_Activity_: Search the records for "computer". Copy every line where it appears.

_Available data_:
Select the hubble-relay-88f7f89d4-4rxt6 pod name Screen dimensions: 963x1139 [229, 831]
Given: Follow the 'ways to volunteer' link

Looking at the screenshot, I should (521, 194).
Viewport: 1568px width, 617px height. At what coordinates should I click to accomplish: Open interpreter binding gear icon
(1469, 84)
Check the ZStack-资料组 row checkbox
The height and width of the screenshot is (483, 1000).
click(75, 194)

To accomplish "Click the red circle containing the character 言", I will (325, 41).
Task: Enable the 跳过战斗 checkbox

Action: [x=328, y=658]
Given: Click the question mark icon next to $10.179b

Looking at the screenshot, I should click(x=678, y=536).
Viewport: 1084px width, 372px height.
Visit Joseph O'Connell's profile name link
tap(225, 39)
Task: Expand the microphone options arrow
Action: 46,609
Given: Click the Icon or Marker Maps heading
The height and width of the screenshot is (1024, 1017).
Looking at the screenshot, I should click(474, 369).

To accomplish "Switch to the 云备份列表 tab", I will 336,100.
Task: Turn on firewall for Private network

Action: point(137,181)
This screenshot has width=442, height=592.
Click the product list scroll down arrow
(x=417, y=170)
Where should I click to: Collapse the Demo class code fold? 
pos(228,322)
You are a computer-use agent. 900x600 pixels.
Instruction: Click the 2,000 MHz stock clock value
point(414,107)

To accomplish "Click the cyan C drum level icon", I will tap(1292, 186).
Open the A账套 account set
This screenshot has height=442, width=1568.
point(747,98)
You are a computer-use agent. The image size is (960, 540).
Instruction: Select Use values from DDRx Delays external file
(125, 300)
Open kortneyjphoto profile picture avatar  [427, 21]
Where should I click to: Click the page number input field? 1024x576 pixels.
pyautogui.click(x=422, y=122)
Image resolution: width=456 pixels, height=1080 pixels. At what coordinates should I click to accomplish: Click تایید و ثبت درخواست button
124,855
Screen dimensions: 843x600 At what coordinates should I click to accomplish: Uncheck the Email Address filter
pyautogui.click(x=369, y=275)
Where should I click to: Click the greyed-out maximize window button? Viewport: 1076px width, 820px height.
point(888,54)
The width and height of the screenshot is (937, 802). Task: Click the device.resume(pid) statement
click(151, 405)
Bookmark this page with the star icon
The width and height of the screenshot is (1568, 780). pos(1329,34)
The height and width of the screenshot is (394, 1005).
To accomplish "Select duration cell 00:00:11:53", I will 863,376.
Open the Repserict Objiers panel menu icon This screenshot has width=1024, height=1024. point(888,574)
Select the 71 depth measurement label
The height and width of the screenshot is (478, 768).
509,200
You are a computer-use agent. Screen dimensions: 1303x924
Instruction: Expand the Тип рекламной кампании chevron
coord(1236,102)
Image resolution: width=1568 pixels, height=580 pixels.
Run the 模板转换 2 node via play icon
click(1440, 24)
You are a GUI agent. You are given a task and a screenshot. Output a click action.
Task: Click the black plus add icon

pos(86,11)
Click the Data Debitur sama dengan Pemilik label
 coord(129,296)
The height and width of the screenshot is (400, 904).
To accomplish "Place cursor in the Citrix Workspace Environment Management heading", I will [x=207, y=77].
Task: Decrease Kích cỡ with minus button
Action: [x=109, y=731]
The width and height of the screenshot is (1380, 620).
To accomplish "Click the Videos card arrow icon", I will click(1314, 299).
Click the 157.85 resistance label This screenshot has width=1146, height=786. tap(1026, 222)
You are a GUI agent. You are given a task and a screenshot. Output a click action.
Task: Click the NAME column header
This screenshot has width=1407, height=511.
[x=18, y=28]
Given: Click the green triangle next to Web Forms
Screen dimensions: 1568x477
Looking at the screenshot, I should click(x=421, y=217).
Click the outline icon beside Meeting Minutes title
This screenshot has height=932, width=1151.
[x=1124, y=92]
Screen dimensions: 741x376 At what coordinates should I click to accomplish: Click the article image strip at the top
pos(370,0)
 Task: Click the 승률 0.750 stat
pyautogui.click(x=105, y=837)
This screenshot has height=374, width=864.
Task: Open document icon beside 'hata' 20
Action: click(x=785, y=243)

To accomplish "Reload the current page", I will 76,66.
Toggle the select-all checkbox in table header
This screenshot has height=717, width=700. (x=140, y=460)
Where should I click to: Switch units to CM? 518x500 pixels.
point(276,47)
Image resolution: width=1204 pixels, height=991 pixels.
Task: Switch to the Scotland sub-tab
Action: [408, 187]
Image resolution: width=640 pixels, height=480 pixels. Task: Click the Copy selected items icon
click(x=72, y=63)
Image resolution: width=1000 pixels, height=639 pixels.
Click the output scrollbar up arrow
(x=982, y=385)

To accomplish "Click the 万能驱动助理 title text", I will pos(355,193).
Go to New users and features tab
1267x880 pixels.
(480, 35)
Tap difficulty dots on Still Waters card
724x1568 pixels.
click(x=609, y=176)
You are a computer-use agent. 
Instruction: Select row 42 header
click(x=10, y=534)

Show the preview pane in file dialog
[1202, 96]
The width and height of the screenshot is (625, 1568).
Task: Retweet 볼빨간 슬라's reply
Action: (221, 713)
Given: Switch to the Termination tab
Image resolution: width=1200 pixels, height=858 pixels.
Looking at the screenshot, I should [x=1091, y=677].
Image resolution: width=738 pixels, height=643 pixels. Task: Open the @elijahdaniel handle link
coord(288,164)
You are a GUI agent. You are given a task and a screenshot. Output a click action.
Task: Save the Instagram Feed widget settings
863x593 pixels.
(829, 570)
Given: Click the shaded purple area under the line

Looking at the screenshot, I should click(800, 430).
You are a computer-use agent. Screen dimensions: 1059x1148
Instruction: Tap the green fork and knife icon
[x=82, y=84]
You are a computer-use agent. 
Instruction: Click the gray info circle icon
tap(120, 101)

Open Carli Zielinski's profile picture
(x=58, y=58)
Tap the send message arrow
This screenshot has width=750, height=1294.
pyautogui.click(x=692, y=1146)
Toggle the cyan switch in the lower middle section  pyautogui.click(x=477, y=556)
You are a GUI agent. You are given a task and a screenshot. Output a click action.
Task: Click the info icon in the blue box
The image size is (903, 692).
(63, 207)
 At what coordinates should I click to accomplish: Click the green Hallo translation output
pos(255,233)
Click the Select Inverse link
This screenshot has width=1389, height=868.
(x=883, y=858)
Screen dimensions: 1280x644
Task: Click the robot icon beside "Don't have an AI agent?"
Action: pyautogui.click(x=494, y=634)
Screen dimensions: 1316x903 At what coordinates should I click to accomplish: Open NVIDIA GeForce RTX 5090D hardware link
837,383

_Answer space_:
You are a computer-use agent. 900x600 pixels.
You are a computer-use agent. The image size is (960, 540).
You are a computer-use agent. Screen dimensions: 1303x924
You are a computer-use agent. 
You are a computer-use agent. Screen dimensions: 1059x1148
You are a computer-use agent. 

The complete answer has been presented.